◆ AIM OF THE EXERCISE:
Below are the lines to check; count those holding the string "agent" and give only the number.
=== INFORMATION SUPPLIED ===
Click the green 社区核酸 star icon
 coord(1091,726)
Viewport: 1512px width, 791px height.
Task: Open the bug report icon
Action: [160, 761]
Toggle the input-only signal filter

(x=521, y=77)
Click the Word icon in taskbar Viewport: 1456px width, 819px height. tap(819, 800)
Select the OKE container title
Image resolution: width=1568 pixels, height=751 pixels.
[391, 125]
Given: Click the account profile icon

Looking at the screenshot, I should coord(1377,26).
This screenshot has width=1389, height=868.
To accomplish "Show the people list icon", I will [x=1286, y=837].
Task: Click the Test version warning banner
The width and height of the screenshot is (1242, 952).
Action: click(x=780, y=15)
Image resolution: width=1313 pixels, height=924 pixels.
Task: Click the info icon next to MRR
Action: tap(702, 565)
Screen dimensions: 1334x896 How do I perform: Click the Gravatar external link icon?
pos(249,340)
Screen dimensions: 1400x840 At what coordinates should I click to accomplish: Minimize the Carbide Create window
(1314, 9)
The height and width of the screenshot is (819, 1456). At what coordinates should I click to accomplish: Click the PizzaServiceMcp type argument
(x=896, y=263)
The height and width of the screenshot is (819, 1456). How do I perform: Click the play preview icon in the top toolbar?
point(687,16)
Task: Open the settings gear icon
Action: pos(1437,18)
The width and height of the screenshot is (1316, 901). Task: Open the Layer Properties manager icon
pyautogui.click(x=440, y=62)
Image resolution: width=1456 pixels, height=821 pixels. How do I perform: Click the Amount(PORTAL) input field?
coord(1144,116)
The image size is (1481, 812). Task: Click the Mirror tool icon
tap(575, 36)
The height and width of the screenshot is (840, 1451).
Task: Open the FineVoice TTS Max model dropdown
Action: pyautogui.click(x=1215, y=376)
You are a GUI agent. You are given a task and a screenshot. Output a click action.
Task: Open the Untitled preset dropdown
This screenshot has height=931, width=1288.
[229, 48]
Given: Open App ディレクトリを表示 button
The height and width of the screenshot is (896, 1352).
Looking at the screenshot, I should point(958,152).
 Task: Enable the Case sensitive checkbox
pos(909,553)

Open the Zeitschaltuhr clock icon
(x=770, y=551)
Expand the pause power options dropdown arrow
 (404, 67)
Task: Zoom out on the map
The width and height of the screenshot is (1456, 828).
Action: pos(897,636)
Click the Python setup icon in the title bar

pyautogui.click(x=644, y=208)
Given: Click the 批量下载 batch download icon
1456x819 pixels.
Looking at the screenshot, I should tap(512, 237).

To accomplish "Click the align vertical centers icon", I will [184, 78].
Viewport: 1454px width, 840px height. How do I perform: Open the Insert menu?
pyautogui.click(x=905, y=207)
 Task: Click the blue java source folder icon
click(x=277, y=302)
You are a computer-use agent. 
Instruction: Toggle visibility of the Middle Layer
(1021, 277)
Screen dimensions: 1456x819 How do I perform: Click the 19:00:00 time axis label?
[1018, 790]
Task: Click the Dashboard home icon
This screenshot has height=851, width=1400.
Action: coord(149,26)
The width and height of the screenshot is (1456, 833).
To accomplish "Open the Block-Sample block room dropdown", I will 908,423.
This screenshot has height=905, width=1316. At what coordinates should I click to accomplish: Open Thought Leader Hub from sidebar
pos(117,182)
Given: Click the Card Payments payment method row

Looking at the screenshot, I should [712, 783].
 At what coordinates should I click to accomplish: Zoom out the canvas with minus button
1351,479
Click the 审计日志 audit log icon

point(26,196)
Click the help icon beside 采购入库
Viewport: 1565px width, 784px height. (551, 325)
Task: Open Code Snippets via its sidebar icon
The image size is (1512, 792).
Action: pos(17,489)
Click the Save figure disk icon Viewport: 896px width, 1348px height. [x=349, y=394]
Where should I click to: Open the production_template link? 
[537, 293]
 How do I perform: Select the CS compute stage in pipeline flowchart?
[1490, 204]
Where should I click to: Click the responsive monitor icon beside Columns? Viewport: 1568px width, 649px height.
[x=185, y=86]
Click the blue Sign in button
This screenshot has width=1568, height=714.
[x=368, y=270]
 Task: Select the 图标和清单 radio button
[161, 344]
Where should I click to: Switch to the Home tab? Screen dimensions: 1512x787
===
◆ REPLY TO THE EXERCISE:
2